The doctor becomes the patient
Tommorow I have to have surgery. You would think that with the extensive knowledge I have, I wouldn't be worried or nervous at all. Well, that is not the truth. I am probably MORE nervous because I know exactly what can happen and what can go wrong! I think, though, that I am more worried about the stuff that I DON'T know about - what happens while I am waiting for surgery? What happens after? How much pain will I be in? Will I be sick after? These are things that I haven't had to deal with from the other side.
I have a whole new appreciation for what our patients go through. Just getting this all set up was a nightmare. First, I had to see my family doctor. Then, the wait of when do I go for an ultrasound. Then, what do I do with those results. Then, the wait for the apointment with the surgeon which I have no control over and have to miss some of work for. Then, the wait for the appointment for surgery, which again I have no control over. Let me tell you switching call at the drop of a hat is not easy. You would think that all you would have to do is say the words "surgery" and people would immediately jump at the chance to help you out.
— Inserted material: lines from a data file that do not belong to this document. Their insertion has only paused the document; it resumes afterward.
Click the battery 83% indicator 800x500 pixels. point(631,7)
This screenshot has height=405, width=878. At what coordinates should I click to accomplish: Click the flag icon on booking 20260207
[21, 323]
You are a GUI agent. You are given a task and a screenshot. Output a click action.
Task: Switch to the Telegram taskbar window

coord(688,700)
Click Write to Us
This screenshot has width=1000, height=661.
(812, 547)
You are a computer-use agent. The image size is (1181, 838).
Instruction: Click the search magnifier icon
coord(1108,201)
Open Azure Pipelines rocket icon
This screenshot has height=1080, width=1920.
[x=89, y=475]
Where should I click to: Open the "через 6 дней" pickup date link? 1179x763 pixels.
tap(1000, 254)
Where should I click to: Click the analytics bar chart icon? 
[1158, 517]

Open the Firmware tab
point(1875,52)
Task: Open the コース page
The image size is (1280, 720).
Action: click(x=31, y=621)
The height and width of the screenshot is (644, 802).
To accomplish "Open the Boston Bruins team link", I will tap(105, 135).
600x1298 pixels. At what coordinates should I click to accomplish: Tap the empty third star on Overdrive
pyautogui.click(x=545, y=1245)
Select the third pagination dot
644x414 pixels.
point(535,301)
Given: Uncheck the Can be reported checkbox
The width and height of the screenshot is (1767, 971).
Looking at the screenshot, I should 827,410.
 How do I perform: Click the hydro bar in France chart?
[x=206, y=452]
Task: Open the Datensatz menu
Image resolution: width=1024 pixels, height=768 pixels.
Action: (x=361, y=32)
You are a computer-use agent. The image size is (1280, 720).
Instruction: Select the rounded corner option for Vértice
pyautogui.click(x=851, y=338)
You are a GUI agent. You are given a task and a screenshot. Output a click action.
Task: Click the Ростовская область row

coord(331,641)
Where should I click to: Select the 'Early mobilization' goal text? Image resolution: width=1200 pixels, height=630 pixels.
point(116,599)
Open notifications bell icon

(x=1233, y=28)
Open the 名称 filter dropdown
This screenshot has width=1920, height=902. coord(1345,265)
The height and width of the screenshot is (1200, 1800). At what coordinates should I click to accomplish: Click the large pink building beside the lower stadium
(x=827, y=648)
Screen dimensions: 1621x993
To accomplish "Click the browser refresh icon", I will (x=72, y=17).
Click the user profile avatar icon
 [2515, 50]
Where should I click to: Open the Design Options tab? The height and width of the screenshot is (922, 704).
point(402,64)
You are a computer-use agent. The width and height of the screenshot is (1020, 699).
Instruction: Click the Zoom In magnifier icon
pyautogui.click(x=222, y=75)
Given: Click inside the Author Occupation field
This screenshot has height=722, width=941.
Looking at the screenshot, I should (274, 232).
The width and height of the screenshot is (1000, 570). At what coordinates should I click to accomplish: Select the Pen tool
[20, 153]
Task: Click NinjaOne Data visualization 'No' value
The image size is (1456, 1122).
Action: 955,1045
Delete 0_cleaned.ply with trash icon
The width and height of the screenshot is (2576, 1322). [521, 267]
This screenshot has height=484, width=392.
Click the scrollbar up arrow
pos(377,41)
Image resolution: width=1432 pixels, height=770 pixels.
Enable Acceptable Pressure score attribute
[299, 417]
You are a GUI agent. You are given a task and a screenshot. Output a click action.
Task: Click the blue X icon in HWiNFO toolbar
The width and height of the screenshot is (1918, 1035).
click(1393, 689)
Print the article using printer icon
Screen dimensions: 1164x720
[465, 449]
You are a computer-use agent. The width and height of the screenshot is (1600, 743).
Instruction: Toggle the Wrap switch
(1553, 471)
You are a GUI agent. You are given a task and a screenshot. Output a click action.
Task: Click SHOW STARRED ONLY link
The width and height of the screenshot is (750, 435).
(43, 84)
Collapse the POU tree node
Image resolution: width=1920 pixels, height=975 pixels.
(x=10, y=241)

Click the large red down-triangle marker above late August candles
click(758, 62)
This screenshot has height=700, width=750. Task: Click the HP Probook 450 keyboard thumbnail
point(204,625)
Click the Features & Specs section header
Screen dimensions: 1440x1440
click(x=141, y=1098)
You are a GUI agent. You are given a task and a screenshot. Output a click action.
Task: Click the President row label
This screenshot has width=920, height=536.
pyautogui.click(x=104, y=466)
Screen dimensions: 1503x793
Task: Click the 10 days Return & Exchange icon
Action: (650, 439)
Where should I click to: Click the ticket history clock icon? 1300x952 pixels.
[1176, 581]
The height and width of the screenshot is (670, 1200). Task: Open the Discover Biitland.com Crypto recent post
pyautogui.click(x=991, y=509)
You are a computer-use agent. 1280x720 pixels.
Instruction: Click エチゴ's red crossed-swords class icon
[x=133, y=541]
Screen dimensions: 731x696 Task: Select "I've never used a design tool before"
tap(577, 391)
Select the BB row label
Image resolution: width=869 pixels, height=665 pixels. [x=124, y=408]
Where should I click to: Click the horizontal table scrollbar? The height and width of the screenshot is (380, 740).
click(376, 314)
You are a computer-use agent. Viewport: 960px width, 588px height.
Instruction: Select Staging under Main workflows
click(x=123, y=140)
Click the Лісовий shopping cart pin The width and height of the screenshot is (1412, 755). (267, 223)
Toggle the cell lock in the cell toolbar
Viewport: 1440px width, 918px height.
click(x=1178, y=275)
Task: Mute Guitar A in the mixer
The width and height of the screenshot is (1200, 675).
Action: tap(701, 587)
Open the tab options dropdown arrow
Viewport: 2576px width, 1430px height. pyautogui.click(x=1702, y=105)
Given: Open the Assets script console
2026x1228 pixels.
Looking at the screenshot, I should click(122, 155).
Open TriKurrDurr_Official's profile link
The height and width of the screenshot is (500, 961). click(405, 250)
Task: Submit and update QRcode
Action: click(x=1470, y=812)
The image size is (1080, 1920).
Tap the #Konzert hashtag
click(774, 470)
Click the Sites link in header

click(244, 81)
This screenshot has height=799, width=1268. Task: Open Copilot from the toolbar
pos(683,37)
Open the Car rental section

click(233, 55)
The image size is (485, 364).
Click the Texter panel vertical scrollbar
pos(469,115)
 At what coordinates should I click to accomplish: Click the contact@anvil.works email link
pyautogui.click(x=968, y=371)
Not so. It did get taken care of though. Then, getting a preop from my family doc on such short notice was damn near impossible! The only way I got in at all was I was put on the cancellation list. What a pain all of that was.
So, now I am on call for the ICU, and dreading what the morning will bring with my surgery. Yes, it is just day surgery, but I am still worried. The unknown is always worriesome, at least to me (and some of those who I am closest to). I plan to have a big meal just after midnight. Then clear fluids until two hours before (I know better than all that NPO after midnight garbage). I will still be hungry, though, and cranky too. My poor husband who is going to have to deal with me after the fact.
This all gives so much more meaning to the phrase, "physician, heal thyself." Sometimes we don't have much choice in the situation.